Robert M. Macnab, professor in and former chair of the Department of Molecular Biophysics and Biochemistry (MB&B), died on Sept. 7 as a result of a fall in his home. He was 63 years old.
Over the last 30 years, Professor Macnab -- with his wife and colleague May Kihara Macnab, research associate in MB&B -- studied how bacteria swim and find food. Their research focused on the assembly, structure and function of the bacterial flagellum. He was also known among his colleagues as a distinguished teacher of biochemistry who helped both his department and Yale in many key decisions about policies and their implementation.
A native of Scotland, Professor Macnab began his career as a petroleum chemist with British Petroleum after receiving his undergraduate degree in chemistry in 1962 from the University of St. Andrews in Scotland. He later left to pursue a Ph.D. in physical chemistry at the University of California at Berkeley, which he earned in 1969. He remained at UC-Berkeley as a postdoctoral researcher with Dan Koshland, with whom he began his work on chemotaxis and motility. Professor Macnab's first paper with Koshland in 1972 was a landmark work showing that bacteria detect spatial gradients by converting them to temporal gradients.

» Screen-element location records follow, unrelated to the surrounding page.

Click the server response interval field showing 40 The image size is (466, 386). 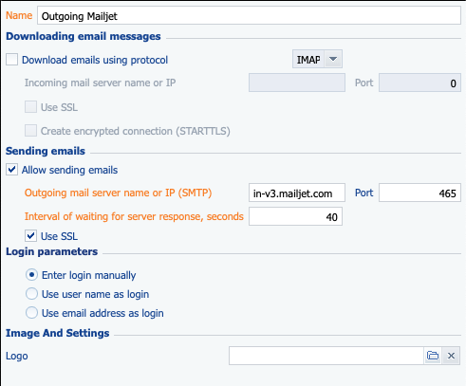[295, 216]
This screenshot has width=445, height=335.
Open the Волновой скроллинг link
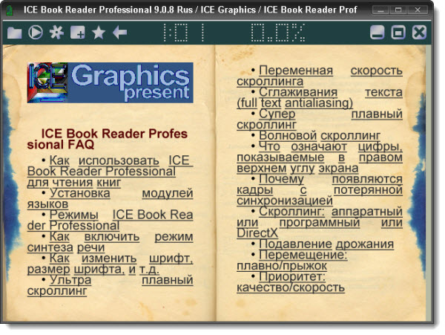click(x=319, y=136)
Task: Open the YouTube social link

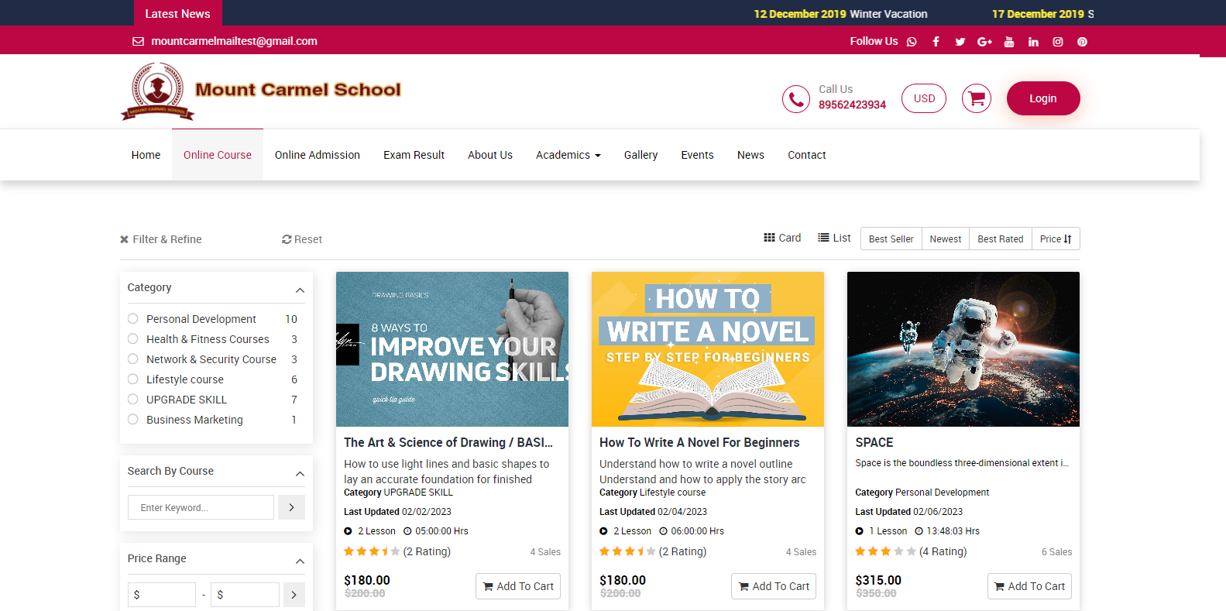Action: click(1008, 42)
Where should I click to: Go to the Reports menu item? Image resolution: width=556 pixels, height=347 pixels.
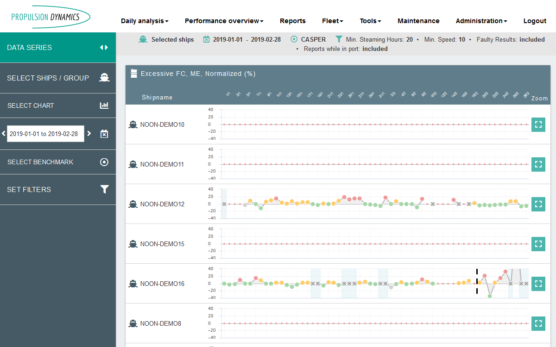click(x=292, y=21)
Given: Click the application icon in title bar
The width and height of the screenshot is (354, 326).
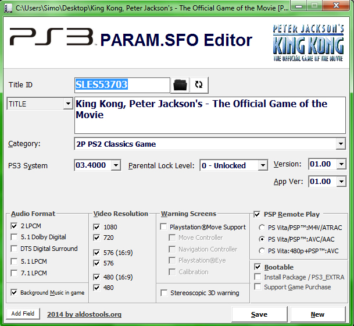Looking at the screenshot, I should [8, 8].
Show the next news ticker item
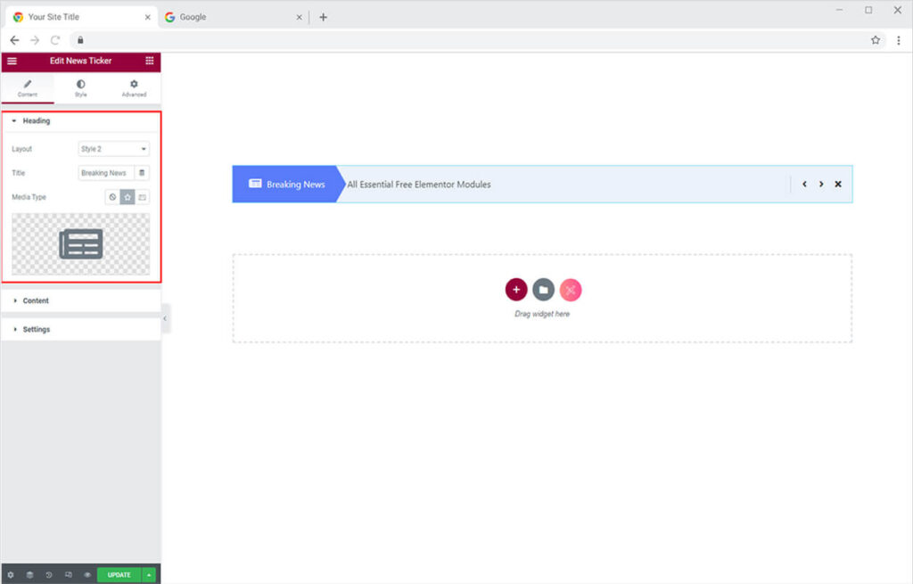Viewport: 913px width, 584px height. [821, 184]
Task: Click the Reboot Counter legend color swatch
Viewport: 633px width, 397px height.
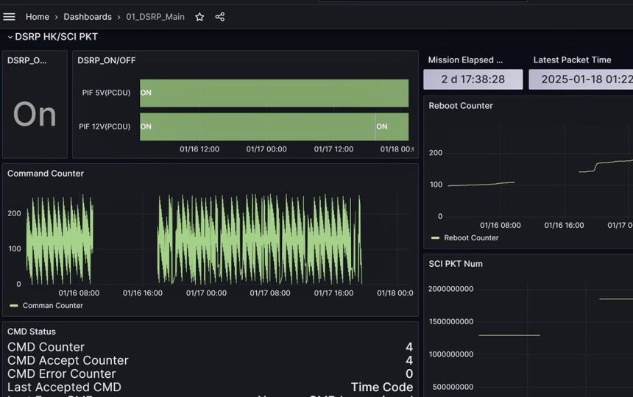Action: pyautogui.click(x=436, y=238)
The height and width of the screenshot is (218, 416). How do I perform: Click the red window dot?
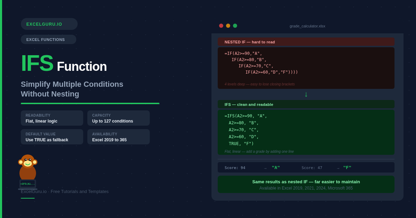click(221, 26)
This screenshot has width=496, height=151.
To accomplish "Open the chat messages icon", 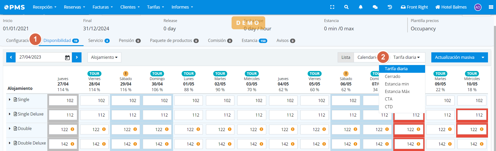I will (375, 7).
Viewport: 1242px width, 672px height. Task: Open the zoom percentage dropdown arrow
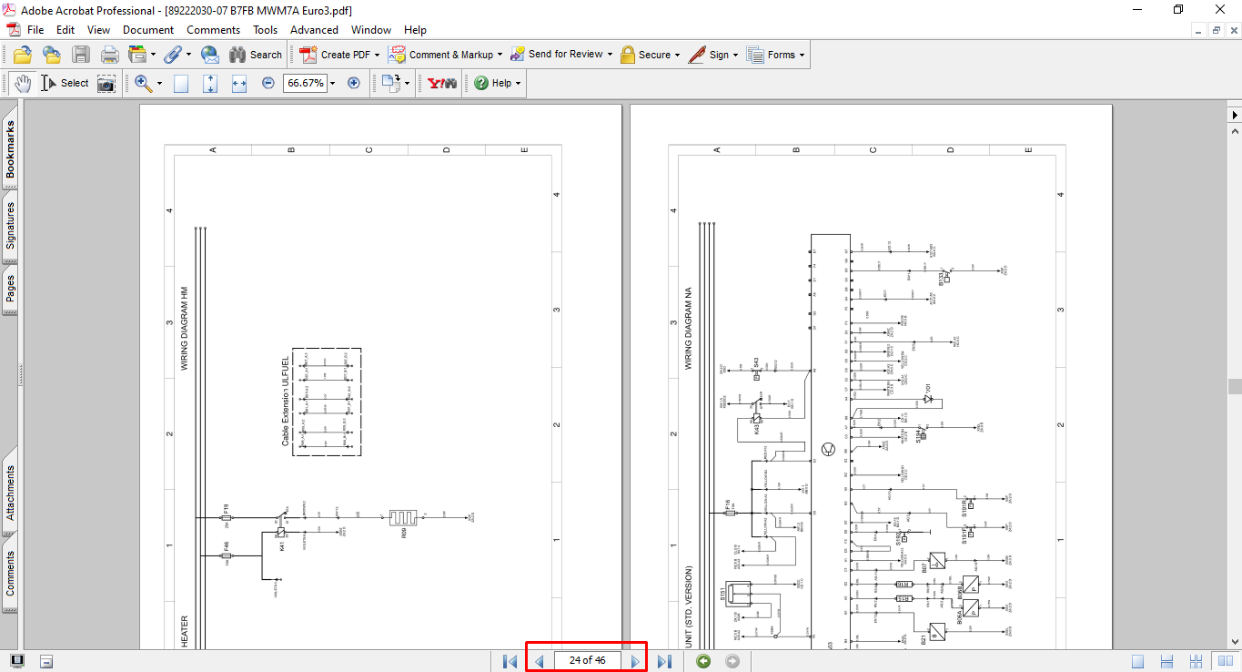click(x=332, y=83)
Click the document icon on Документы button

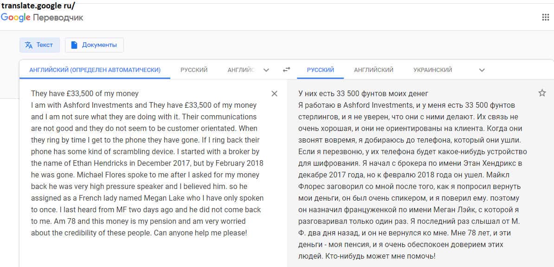(x=74, y=45)
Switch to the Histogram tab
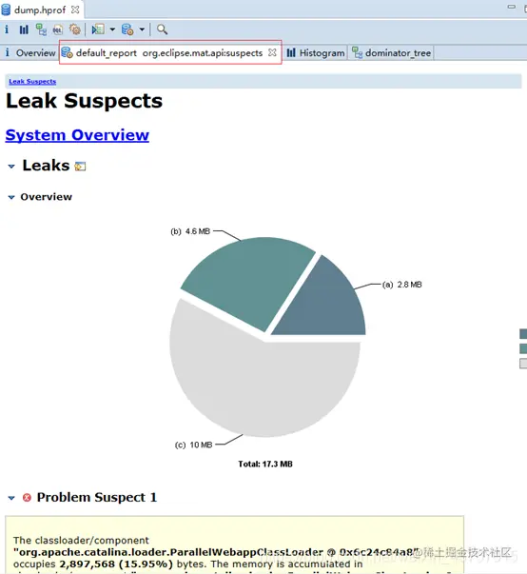This screenshot has width=527, height=574. coord(316,53)
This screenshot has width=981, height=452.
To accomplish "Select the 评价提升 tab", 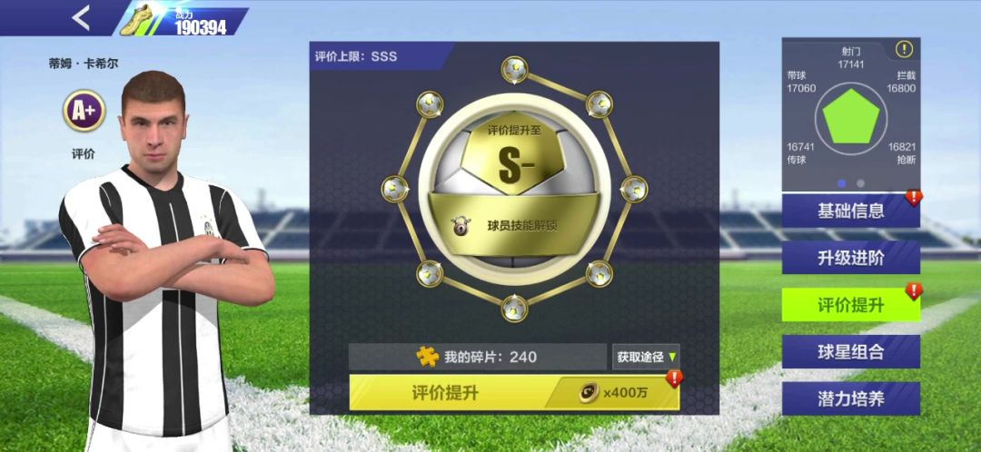I will click(851, 304).
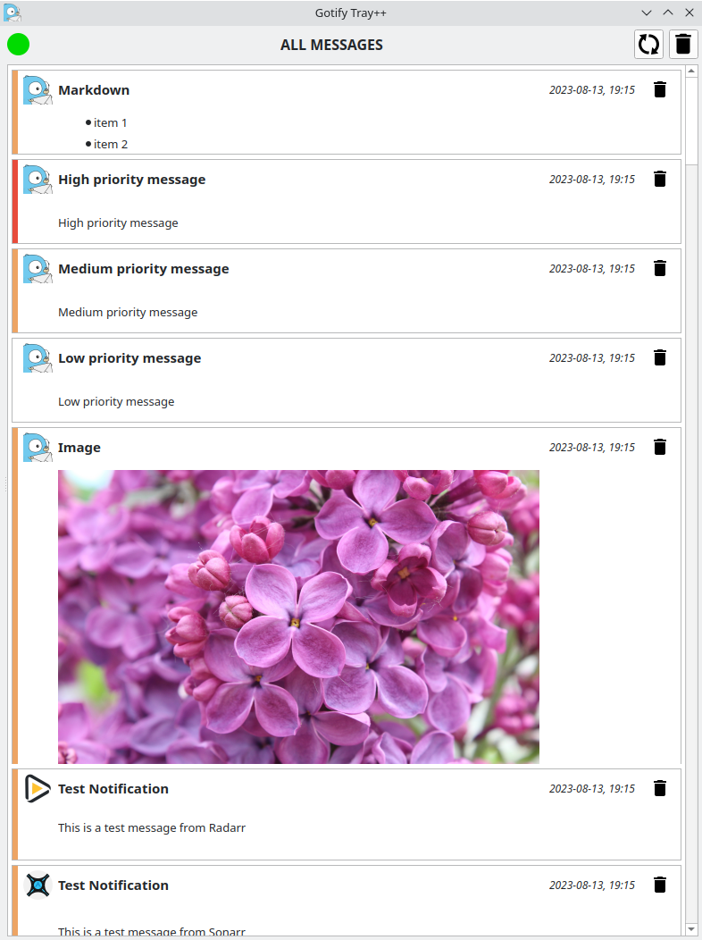Image resolution: width=702 pixels, height=940 pixels.
Task: Click the ALL MESSAGES header label
Action: point(331,45)
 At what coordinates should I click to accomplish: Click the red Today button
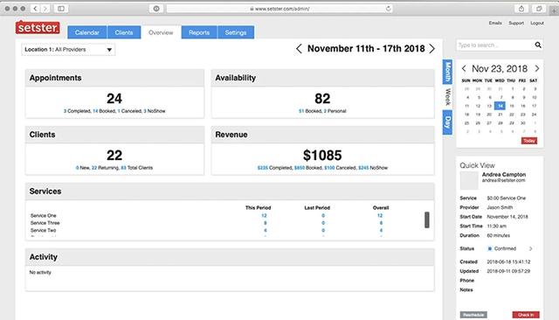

Professor Macnab came to Yale in 1973. In his early work here, he watched cells swim and tumble using a microscope he had developed while still in the Koshland laboratory. He was the first to document how individual flagellar filaments in cells of Salmonella move. He and his collaborators also made major contributions to understanding of the structure and organization of the components of the bacterial flagellum. More recently, he had turned his attention to the assembly pathway of the flagellum. A widely published author, he contributed the chapter on the flagellum to the two-volume "Escherichia coli and Salmonella: cellular and molecular biology."
In his 30 years at Yale, Professor Macnab played a major role in re-creating the microbiology department. He was a member of many key committees, including the Teaching and Learning Committee and the Yale Executive Committee. He was particularly concerned with undergraduate life and education, and he taught undergraduate biochemistry in both MB&B and the Department of Biology for many years. He was a longtime fellow of Calhoun College, and served as director of undergraduate studies in MB&B and as the department's chair.
"His colleagues always could count on his clarity of thinking, his balanced judgment and his highly developed sense of principle," said his Yale colleague Donald M. Engelman, the Eugene Higgins Professor of Molecular Biophysics and Biochemistry.
David DeRosier, professor of biology and the Abraham S. and Gertrude Burg Chair of Life Sciences at Brandeis University, noted: "His colleagues and collaborators will miss his sense of humor, his scrupulous sense of fair play in all matters, his insights and the contributions he surely would have continued to make."
In honor of his leadership in flagellar research, Professor Macnab was elected to the American Academy of Microbiology and the Japan Society for the Promotion of Science. He chaired the Gordon Conference on Sensory Transduction in Microorganisms and served on the editorial boards of the Journal of Bacteriology, the Biophysical Journal, the Microbiology Review, and most recently Molecular Microbiology.
A memorial symposium in Professor Macnab's honor is being planned for the spring; contributions in his memory may be made to the Professor Robert Macnab Fund, c/o Department of Molecular Biophysics and Biochemistry, Yale University, P.O. Box 208114, New Haven, CT 06520-8114.